According to the paper on the Jewish community of Didsbury, how far from the city of Manchester does the suburb lie?

▶ [PASSAGE TO READ]
-*-*-
The Jewish Community of the South Manchester Suburb of Didsbury - 1891-1914:
a socio-economic comparison with the Northern sector of the city's Jewry(Originally researched for The Open University DA301 1996)
Julia Maine
Last updated May, 2022
PLEASE NOTE
Since publishing this paper, many Jewish people have kindly contacted me with additional information about their ancestors listed here. I aim to add this fresh data before the end of 2022. Should anyone else have any relevant information that could be included here (also catalogued in Manchester Central Library), please contact me at the above Contact link or text: 0750 3210133.
Many thanks in advance.
ABSTRACT
This paper explores the Jewish community of Didsbury, a middle-class suburb five miles south of the city of Manchester, during the period 1891-1914. Socioeconomic comparisons were made between the community and the northern sector of the city’s Jewry researched by Williams (1976). Analyses of the Trade Directories and Census Enumerators' Books for Didsbury, following mostly Armstrong’s classification (Drake and Finnegan, 1994), confirmed the hypothesis that ‘separation of classes affected the Manchester Jewish minority as much as the general population’. Besides the expected North-South class divide, further divisions within the Didsbury community were found between the Sephardi and Ashkenazi Jews in support of Price’s (1984) findings.
CONTENTS
Section
Title
Abstract
Introduction
1
Aims and Strategy
2
Relation to the work of other researchers
3
Sources and methods
4
Findings
5
Conclusions
6
Bibliography
7
Primary Source References
8
Postscript
Appendices
1
Map of Didsbury Jewish households 1891
2
Map of Didsbury Jewish households 1905
3
Map of Didsbury Jewish households 1914
The Jewish Community of the South Manchester Suburb of Didsbury 1891-1914: a socio-economic comparison with the Northern sector of the city's Jewry
Introduction
This paper is based on my
1996 research project for the Open University DA301, Family and
Community History. I created this particular topic for my final project
because firstly, I wished to research my own locality of Didsbury, where I
have lived for most of my adult life. Secondly, I wanted to address the surprising lack
of published research on the Didsbury Jewry - very surprising because Didsbury
has long been known for its flourishing Jewish community, to the
extent that it became known as “Yidsbury” and Palatine
Road (a major road running through it) as “Palestine Road”. The Didsbury
Jewry, I feel, deserves far more documentation than has so far received
because of the rich and valued cultural diversity it has brought to Didsbury
mainstream society.
For the purpose of this study Didsbury will include the neighbouring suburb of Withington since many members of its Jewish community lived on major route ways of Palatine Road and Wilmslow Road, which ran through both areas. Besides the difficulty in determining the boundary line on these roads, it would be frustrating to exclude certain members of historical interest merely because they lived just over the Didsbury border.
1. Aims and Strategy
Following primarily the hypotheses testing strategy, the aim of this study is to identify, with reference to the work of other researchers, socio-economic divisions between the Manchester Jewish communities. By focusing on the Didsbury Jewish community during the period 1891-1914, divisions were expected to be found between the community and the northern sector of the city’s Jewry of which Williams (1976) focused his research.
-*-*-
▶ [SOURCE INFORMATION]
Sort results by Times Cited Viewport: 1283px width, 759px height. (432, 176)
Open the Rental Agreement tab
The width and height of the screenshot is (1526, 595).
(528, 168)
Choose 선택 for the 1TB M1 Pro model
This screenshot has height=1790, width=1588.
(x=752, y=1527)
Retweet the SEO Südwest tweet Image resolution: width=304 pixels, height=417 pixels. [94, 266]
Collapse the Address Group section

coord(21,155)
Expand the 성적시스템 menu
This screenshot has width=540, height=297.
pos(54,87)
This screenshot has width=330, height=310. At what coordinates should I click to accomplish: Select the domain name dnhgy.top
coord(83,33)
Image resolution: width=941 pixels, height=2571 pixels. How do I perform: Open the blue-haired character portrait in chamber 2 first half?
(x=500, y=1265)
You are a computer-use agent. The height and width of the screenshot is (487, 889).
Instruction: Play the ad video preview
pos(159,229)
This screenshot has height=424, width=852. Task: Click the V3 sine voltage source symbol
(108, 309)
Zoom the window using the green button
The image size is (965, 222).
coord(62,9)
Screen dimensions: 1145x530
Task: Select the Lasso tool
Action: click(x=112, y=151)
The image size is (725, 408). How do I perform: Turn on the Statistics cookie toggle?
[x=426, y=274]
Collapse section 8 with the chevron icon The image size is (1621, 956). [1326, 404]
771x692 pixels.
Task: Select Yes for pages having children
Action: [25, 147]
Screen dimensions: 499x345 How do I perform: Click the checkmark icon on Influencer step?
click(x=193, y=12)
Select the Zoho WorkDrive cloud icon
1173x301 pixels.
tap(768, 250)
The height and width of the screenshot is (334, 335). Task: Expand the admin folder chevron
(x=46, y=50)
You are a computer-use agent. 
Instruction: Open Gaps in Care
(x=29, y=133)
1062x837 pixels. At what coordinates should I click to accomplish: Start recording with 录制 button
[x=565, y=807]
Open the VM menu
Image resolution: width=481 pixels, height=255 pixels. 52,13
-*-*-
▶ [TASK RESULT]
Five miles south of the city.